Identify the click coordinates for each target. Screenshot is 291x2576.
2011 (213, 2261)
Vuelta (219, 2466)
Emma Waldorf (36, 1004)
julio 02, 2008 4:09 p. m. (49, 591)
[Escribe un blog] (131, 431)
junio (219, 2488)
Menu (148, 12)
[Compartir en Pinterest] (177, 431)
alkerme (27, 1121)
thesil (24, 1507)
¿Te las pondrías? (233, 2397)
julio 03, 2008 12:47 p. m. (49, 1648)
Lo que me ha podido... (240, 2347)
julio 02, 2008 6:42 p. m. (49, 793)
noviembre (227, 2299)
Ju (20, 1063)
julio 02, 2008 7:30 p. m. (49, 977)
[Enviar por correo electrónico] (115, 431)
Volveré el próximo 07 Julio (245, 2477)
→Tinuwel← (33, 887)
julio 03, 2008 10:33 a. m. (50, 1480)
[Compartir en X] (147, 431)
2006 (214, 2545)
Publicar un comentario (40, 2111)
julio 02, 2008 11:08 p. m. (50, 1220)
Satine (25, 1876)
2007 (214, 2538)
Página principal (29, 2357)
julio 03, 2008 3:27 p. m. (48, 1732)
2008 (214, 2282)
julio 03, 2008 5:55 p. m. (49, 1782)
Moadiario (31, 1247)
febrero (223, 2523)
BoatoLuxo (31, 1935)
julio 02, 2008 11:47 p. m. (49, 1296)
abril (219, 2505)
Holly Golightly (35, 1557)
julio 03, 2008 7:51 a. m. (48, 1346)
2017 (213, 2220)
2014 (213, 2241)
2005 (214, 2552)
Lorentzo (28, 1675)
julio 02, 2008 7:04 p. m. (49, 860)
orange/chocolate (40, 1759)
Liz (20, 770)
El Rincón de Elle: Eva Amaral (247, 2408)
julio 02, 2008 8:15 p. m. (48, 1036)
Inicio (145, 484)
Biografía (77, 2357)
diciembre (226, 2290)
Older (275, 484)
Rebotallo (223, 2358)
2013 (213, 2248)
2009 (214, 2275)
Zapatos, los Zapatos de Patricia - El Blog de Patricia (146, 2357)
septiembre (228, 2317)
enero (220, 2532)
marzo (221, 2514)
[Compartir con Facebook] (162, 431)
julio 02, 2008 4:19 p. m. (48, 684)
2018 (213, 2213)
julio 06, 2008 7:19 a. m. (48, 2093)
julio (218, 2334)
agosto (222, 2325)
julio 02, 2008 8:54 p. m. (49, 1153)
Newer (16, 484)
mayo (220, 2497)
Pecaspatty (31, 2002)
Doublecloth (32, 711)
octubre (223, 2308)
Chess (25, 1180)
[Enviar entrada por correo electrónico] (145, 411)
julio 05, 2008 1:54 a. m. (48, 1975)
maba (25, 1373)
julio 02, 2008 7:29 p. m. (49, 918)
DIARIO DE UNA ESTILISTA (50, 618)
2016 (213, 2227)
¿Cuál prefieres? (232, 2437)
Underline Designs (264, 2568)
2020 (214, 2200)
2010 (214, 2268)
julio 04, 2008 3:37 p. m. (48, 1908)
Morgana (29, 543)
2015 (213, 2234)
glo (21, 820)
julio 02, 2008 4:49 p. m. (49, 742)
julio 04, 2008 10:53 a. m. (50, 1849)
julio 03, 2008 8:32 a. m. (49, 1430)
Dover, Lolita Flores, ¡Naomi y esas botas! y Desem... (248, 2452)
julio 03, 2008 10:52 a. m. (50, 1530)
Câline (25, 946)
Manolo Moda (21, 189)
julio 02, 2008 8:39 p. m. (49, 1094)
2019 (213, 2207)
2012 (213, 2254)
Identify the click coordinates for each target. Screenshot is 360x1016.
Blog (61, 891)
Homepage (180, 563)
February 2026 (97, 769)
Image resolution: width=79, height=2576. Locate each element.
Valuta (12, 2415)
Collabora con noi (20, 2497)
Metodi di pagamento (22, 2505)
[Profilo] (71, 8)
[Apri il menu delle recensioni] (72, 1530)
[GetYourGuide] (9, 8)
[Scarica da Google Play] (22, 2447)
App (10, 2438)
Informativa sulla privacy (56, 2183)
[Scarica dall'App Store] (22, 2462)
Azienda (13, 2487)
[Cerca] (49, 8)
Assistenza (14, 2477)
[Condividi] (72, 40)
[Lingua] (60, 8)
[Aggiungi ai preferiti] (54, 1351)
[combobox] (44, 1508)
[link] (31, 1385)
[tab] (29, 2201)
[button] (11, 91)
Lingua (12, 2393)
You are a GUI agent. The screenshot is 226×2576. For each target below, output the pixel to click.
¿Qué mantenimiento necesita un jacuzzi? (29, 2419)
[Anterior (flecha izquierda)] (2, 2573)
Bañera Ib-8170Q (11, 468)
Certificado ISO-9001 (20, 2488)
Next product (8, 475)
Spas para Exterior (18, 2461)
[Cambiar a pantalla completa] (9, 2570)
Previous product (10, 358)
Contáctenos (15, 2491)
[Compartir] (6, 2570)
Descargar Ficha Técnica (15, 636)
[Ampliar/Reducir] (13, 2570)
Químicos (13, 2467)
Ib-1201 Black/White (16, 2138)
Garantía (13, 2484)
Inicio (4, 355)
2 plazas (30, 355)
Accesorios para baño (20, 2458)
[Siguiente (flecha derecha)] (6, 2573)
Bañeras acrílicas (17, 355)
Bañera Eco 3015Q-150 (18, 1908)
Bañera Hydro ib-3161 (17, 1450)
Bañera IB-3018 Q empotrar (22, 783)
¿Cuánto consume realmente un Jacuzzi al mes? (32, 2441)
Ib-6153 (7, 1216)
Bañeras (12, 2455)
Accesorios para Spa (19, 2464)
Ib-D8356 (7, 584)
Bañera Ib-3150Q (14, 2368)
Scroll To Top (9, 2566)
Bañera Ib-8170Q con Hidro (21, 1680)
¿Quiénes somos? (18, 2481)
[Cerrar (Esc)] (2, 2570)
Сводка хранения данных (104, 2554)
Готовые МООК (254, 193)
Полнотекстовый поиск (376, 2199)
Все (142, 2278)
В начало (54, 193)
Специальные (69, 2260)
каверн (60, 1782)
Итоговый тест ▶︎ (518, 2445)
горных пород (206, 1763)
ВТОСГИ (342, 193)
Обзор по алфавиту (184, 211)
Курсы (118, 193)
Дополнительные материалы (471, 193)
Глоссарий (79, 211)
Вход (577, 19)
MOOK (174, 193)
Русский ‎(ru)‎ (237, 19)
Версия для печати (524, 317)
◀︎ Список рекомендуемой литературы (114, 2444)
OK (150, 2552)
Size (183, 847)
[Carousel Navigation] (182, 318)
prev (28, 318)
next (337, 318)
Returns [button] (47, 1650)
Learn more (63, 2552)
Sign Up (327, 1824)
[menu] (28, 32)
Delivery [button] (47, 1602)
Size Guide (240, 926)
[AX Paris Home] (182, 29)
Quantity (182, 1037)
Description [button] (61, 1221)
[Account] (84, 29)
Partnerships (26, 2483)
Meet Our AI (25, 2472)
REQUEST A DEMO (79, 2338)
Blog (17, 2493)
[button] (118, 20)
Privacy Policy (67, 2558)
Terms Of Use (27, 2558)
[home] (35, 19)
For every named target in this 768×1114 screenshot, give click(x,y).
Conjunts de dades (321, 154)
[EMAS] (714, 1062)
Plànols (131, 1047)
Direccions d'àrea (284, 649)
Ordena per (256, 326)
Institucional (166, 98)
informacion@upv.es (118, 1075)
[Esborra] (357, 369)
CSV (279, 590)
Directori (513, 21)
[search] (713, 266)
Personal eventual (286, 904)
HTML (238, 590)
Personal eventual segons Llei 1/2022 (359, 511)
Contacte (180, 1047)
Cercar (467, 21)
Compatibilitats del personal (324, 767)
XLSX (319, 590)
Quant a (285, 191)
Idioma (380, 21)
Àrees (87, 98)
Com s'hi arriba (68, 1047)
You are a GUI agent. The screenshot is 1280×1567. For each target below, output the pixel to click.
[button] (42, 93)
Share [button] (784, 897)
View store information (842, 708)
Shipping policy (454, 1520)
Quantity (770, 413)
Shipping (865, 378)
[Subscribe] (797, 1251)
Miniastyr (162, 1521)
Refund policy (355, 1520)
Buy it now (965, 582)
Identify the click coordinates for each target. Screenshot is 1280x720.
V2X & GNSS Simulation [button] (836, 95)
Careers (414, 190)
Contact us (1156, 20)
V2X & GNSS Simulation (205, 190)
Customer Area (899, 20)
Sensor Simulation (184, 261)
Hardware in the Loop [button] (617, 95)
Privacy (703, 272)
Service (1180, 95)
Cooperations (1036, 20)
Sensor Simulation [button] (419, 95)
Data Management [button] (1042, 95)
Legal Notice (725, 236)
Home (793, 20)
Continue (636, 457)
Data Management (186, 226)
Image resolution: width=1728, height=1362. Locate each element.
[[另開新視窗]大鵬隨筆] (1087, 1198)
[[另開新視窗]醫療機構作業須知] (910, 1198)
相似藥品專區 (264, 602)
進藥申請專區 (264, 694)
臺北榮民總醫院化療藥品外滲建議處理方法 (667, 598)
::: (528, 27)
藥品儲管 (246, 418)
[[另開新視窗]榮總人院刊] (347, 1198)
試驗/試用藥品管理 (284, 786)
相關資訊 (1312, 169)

• Task details
Only the lines that contain the string "Accesorios" are to be copied from the records.

• Task response
Accesorios para baño (20, 2458)
Accesorios para Spa (19, 2464)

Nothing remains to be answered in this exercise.